Он улыбнулся. Посреди этой истерики он улыбнулся.
— Может, и довезу.
— Вы все что, свихнулись? — закричал я. Однако Ной уже волок Юнис и Эми в сторону бульвара Виктории. Там тоже носились люди, меньше, чем на Хэмилтон, но все же минимум несколько сотен, перепуганные и потерянные. Я схватил Юнис за руку и вырвал из Ноевой хватки. Мое тело, дряблое, однако материальное и почти вдвое тяжелее Юнис, обернулось вокруг нее и толкало нас обоих против потока, мои руки принимали на себя удары надвигающегося стада, парад молодых испуганных людей, фронтальные массы их цветочных гелей для душа, густоту их неумения выживать. Впереди в серой предгрозовой жаре дымились два Кредитных столба — электронные счетчики разбиты, из нутра летят искры.

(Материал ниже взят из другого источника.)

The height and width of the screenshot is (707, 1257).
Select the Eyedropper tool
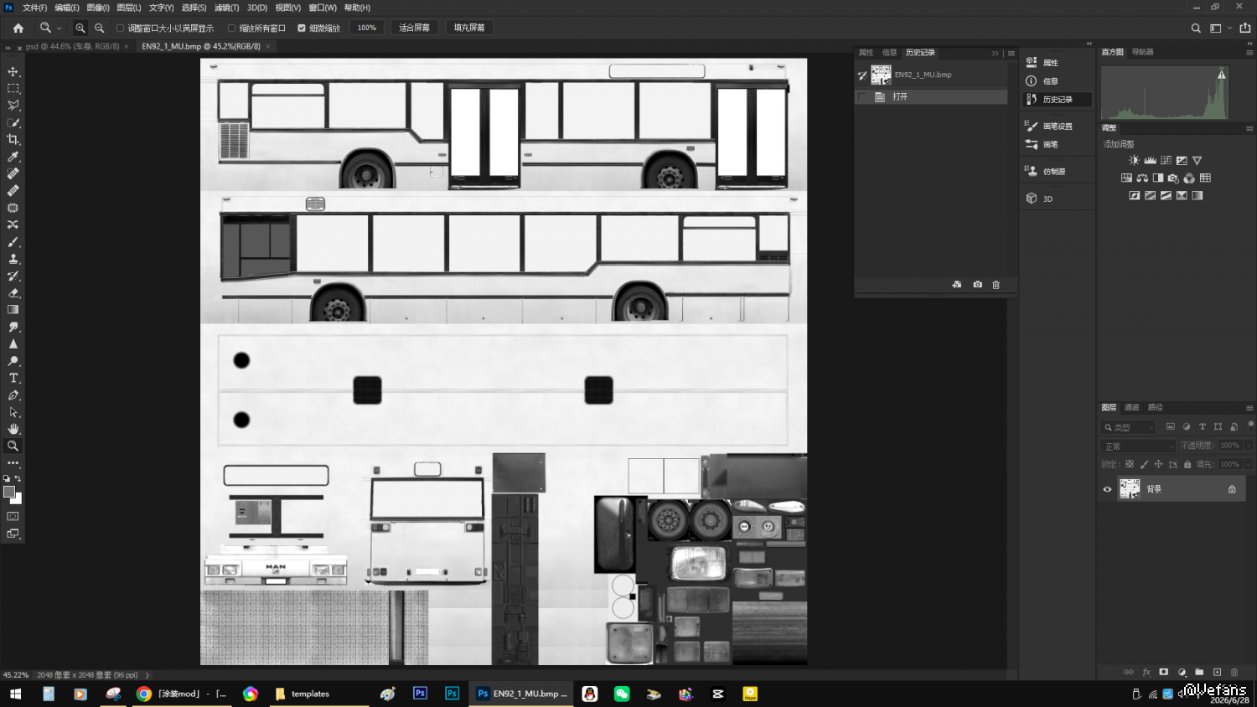tap(13, 157)
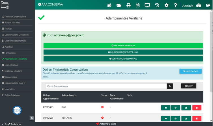
Task: Send email for the 'test' row
Action: 166,107
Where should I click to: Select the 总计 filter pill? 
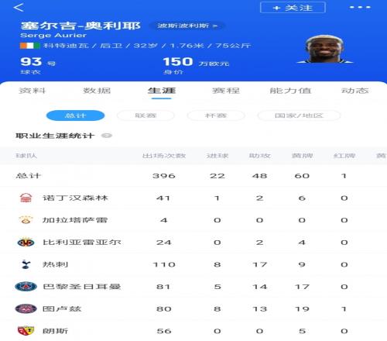(x=75, y=115)
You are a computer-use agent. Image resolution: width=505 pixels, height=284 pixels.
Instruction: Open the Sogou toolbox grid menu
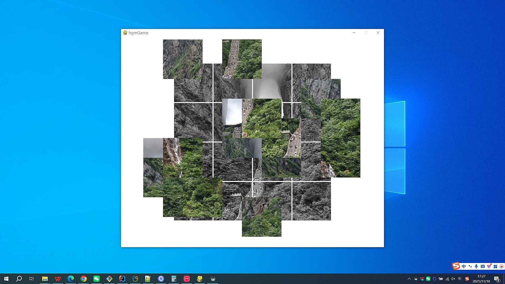tap(495, 266)
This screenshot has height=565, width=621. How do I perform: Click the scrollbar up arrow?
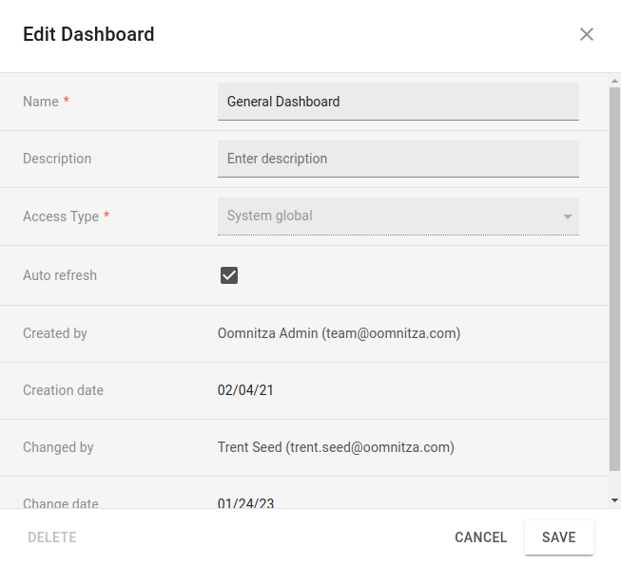click(614, 81)
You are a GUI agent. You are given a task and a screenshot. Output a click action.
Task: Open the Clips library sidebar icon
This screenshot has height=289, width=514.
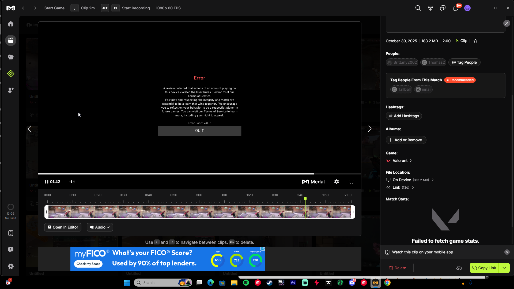click(x=11, y=40)
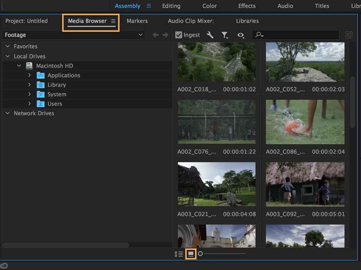
Task: Select the Thumbnail view icon
Action: (191, 254)
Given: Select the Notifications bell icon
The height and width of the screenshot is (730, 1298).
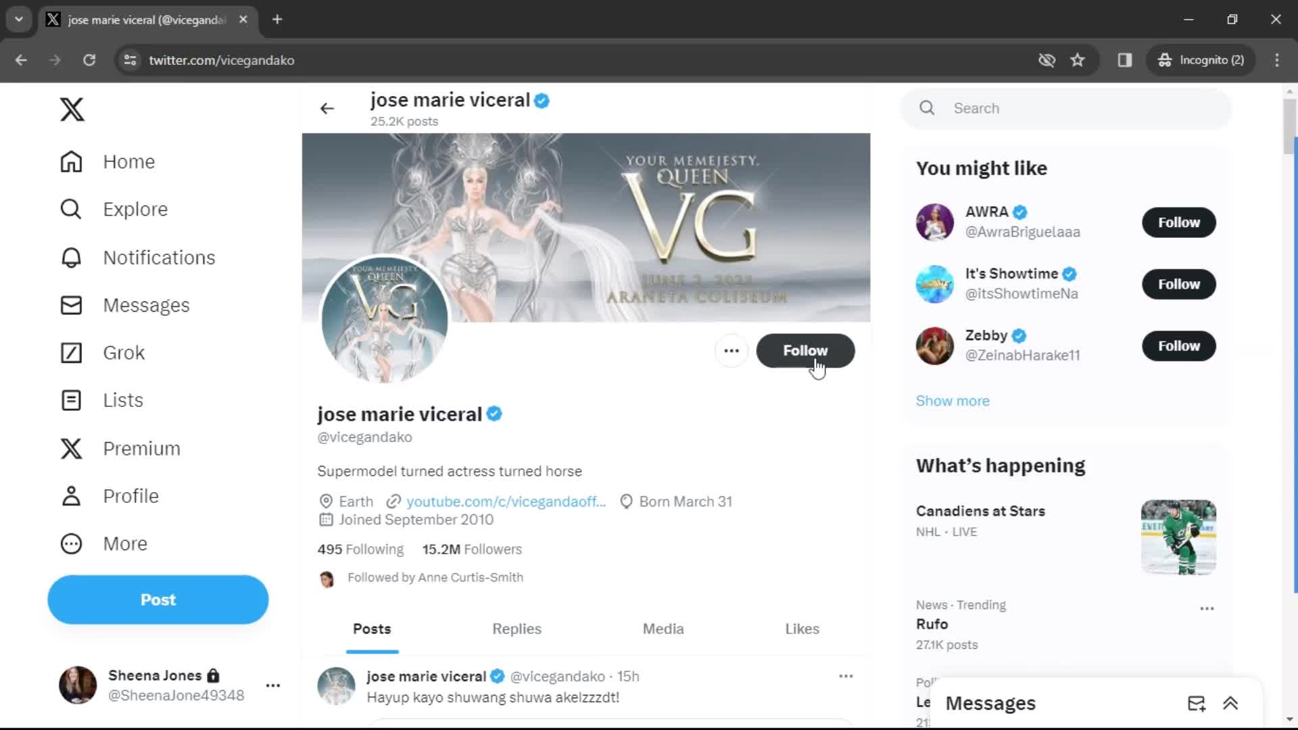Looking at the screenshot, I should (x=70, y=257).
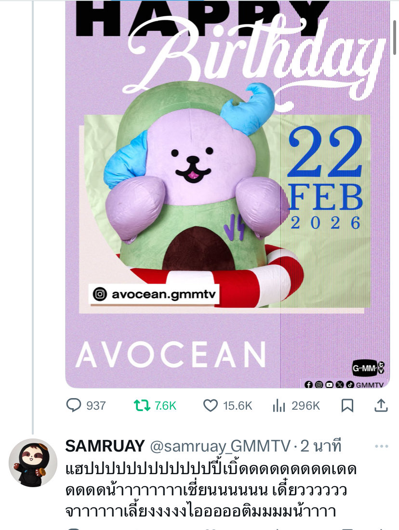Viewport: 399px width, 530px height.
Task: Open the SAMRUAY display name
Action: click(105, 446)
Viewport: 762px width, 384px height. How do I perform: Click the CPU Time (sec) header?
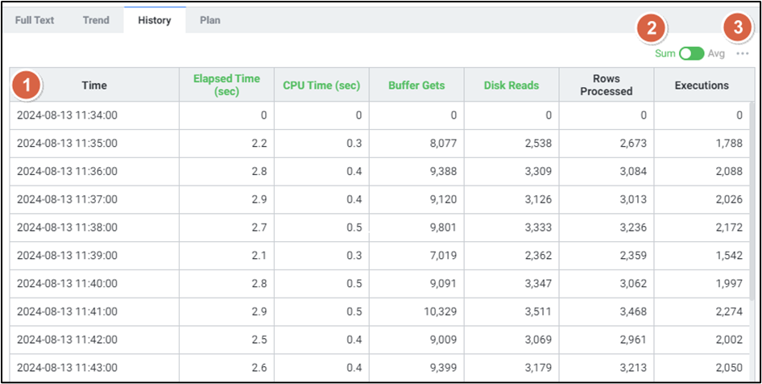pos(321,86)
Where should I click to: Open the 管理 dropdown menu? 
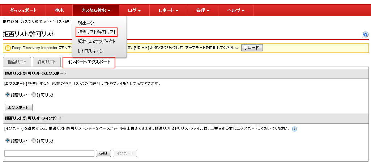(202, 10)
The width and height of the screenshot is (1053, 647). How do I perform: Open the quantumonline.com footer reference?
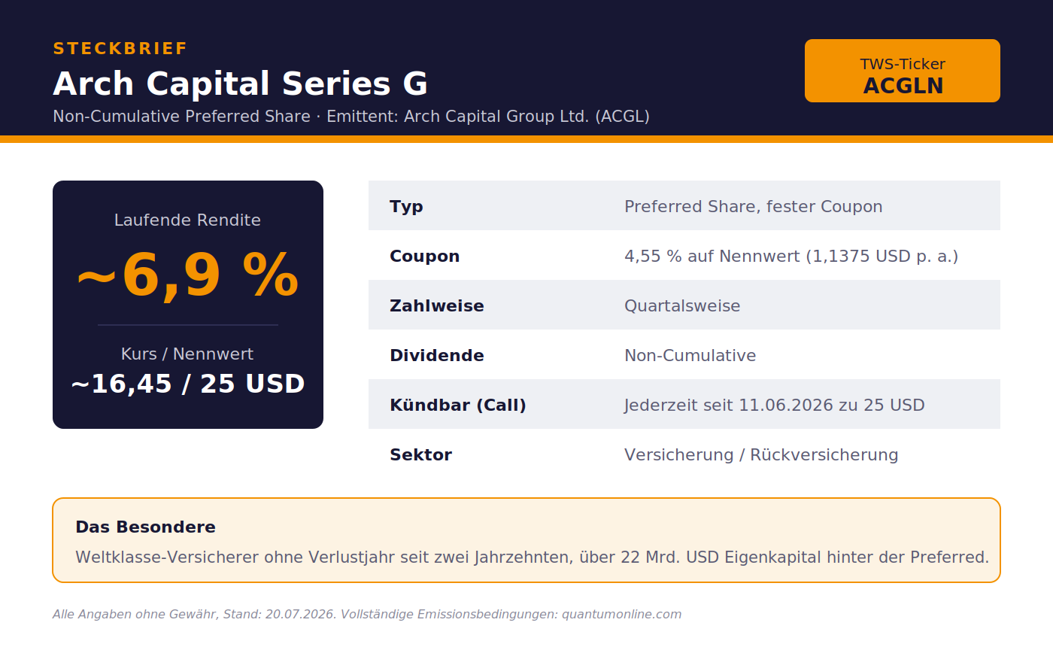click(x=621, y=614)
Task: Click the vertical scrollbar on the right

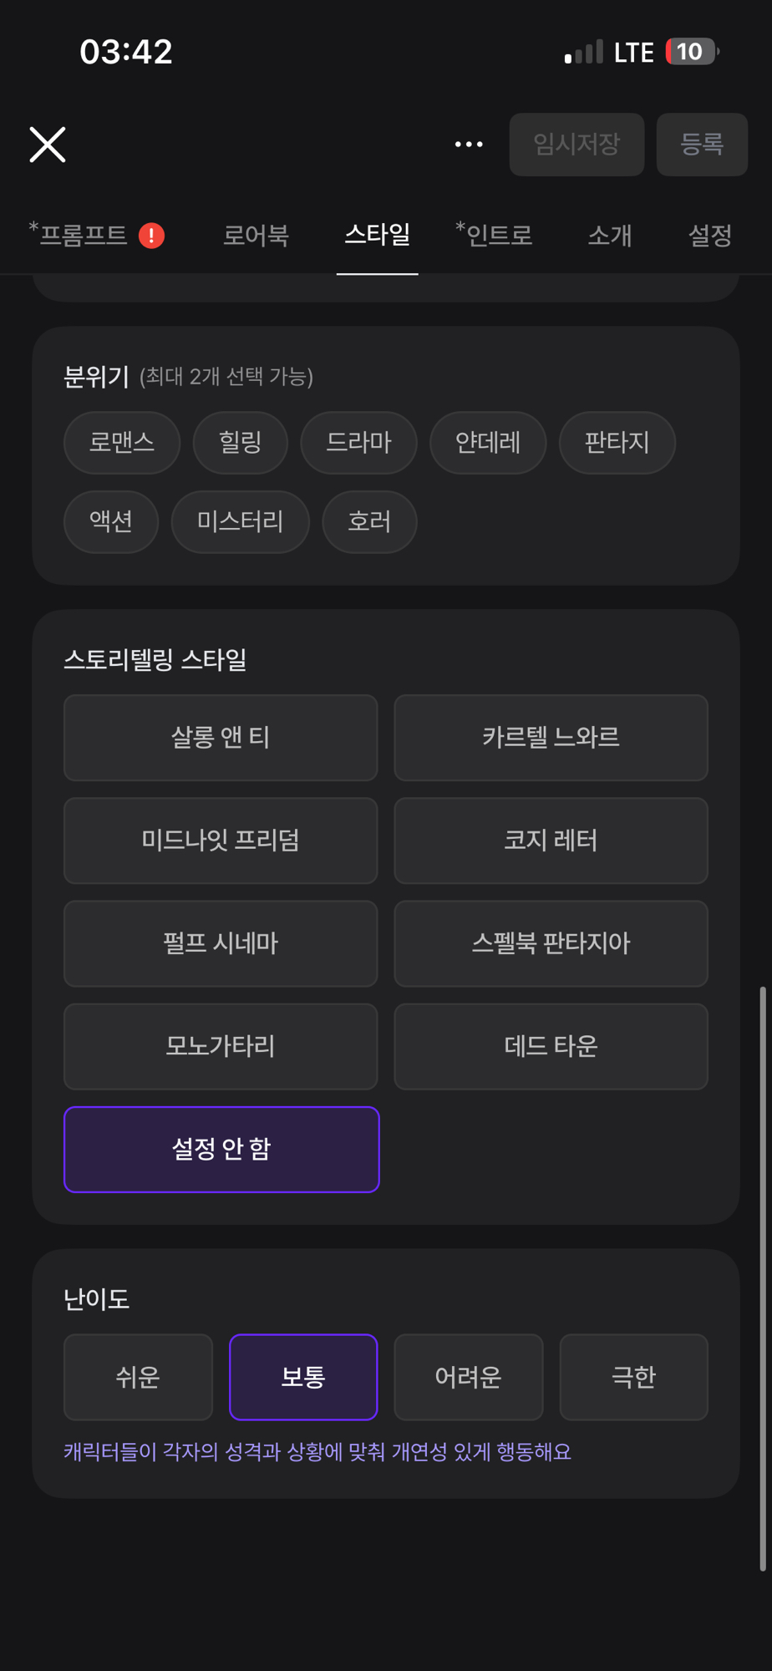Action: 762,1278
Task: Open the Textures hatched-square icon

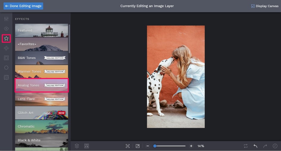Action: [6, 77]
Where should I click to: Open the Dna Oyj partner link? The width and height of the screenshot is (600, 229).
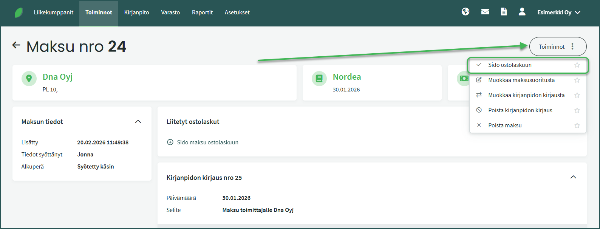(57, 77)

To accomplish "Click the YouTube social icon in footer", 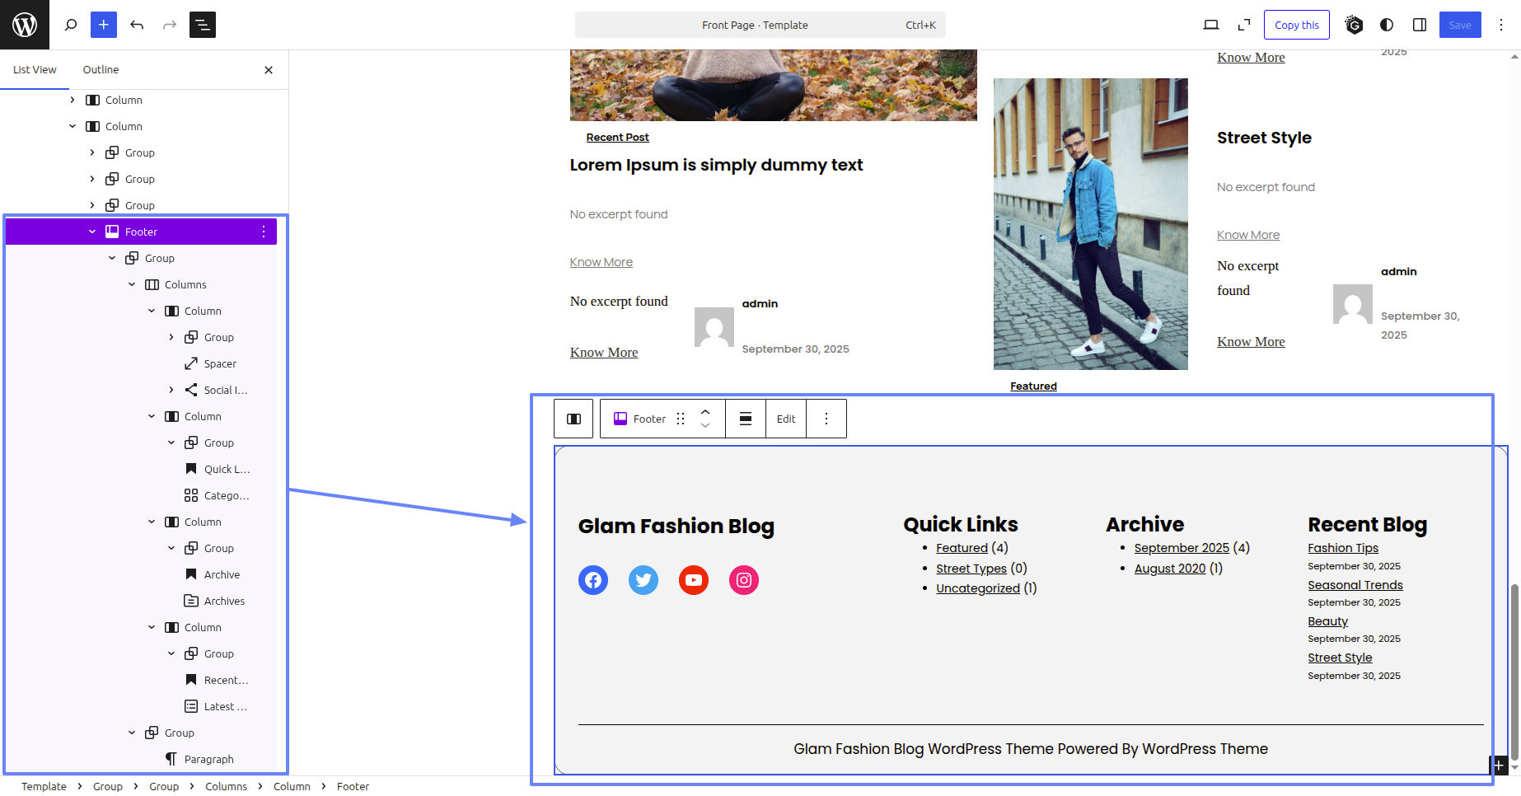I will (x=694, y=580).
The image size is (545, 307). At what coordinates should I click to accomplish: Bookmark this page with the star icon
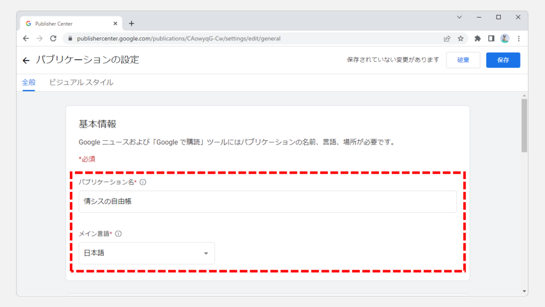(x=460, y=38)
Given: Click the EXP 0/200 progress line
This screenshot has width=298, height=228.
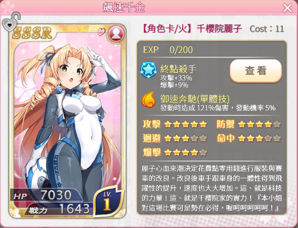Looking at the screenshot, I should (x=168, y=50).
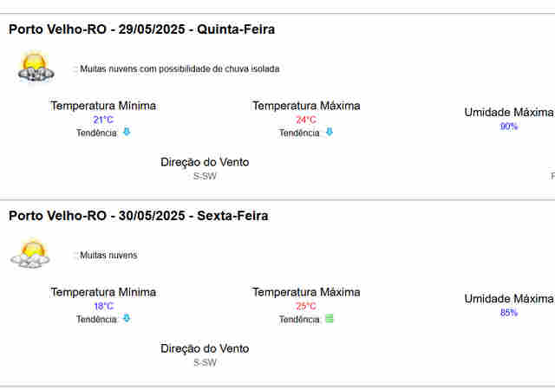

Я пер вперед, и в висках билась врожденная русскость, неказистость, еврейскость — беда, беда, беда, — я укрывал свой драгоценный груз от всякой пагубы, косметичка из «Падмы» впивалась в ребра, острая боль застила глаза.
Я шептал Юнис:
— Милая, милая, все будет хорошо.
Но не было нужды. С Юнис все было хорошо. Мы взялись за руки. Ной вел Эми, Эми вела Юнис, а Юнис вела меня сквозь кричащую толпу, что сворачивала то туда, то сюда, и слухи вспыхивали с эппэрэтной скоростью. Небо менялось, словно дразнило нас, и сильный ветер налетал то с востока, то с запада.